The Australian was told the Victorian branch intendeds to use the conference to move a motion condemning federal Labor for purging Mr Setka from its ranks, a move that will inflame tensions within other divisions of the CFMEU that are fed up with Mr Setka’s influence and the controversy he continues to attract.
Those tensions were laid bare in Melbourne last month when it emerged the national branch of the CFMEU, headed by national secretary Michael O’Connor, and the union’s manufacturing division had decided to move out of their shared premises with Mr Setka’s Victorian branch in central Elizabeth Street to a new office in Carlton.
There are fears within sections of the union that Mr Setka plans to use the national conference in Adelaide to expand his national footprint. The Victorian branch already runs the Tasmanian arm of the CFMEU and Mr Setka has designs on bringing the SA branch under Victorian control, with several Setka loyalists having moved to Adelaide from Melbourne in the past two years.
The SA Liberal government said it was watching the situation closely and did not want Mr Setka’s brand of Victorian militancy to make its way over the border. “The last thing we need in SA is the likes of Setka and his mob playing games,” State Industry and Skills Minister David Pisoni told The Australian yesterday.
“It is a dangerous situation for the more co-operative relationship that has existed in SA between the building industry and the unions. At a time when we are seeing new investment and cranes in the sky, the last thing we want to see is their militant agenda being forced on our peaceful worksites.”

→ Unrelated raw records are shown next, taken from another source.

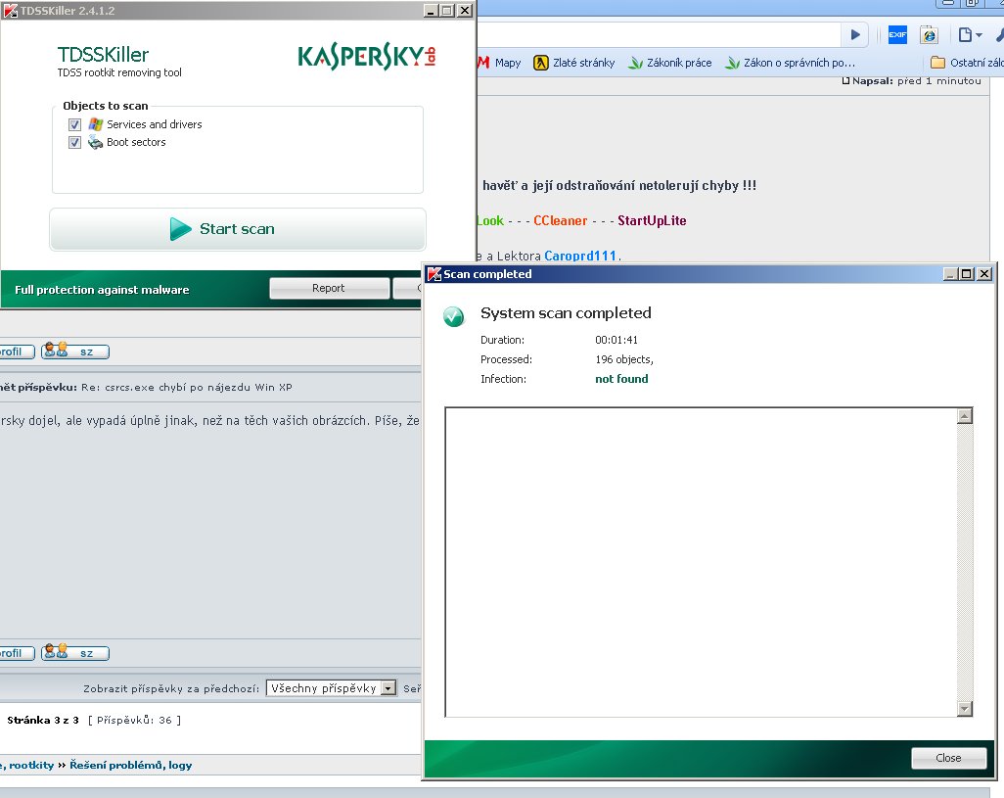Open the Zlaté stránky bookmark
The height and width of the screenshot is (798, 1004).
click(x=573, y=63)
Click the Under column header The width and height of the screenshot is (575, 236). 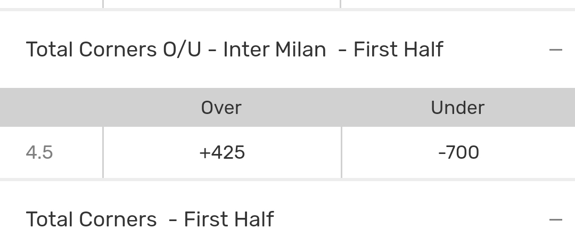pyautogui.click(x=457, y=108)
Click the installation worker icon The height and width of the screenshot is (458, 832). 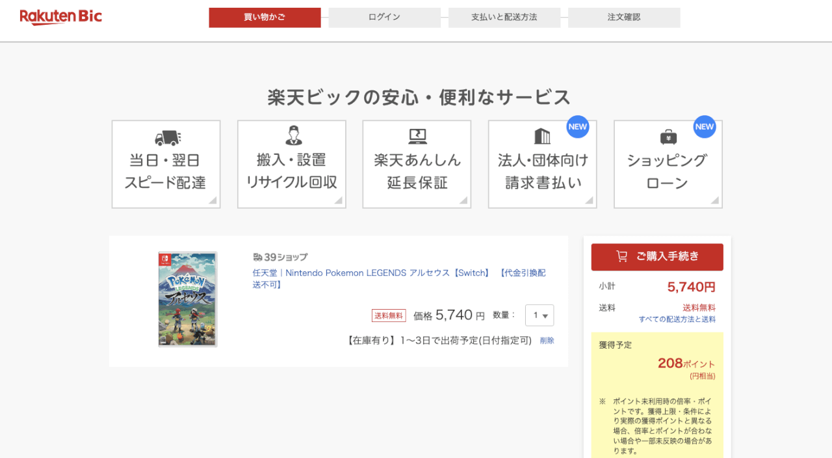[x=293, y=135]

A power vacuum has emerged within the SA CFMEU branch, with state secretary Andy Sutherland reportedly keen to return to Queensland. Mr Sutherland was brought in to run the branch at the behest of the national office after the white-anting of the more moderate former state secretary Aaron Cartledge, who spoke exclusively to The Australian two months ago about his ousting.
Mr Cartledge was forced aside after Mr Setka wrote an email to the CFMEU’s entire national leadership in 2017, describing the SA branch as “a useless bunch of weak c..ts” who deserved “a good f..king” for letting construction workers remain on the job over the summer holidays.
Several Victorians have become involved in the SA branch, including new Adelaide CBD organiser Taivairanga Savage, whose Facebook page includes pictures of him with Mr Setka.
The SA branch union has paid a price for its recent militancy. A series of unlawful construction site entries led to an explosion in prosecutions, with 20 separate court cases against the SA branch since 2014 for breaches of right-of-entry laws, resulting in several million dollars in fines. This compared with just two court cases in the previous six years. The branch spent $413,194 on legal costs last year, up from $19,634 in 2017.
A national CFMEU spokesman told The Australian that the union would not comment on its internal operations.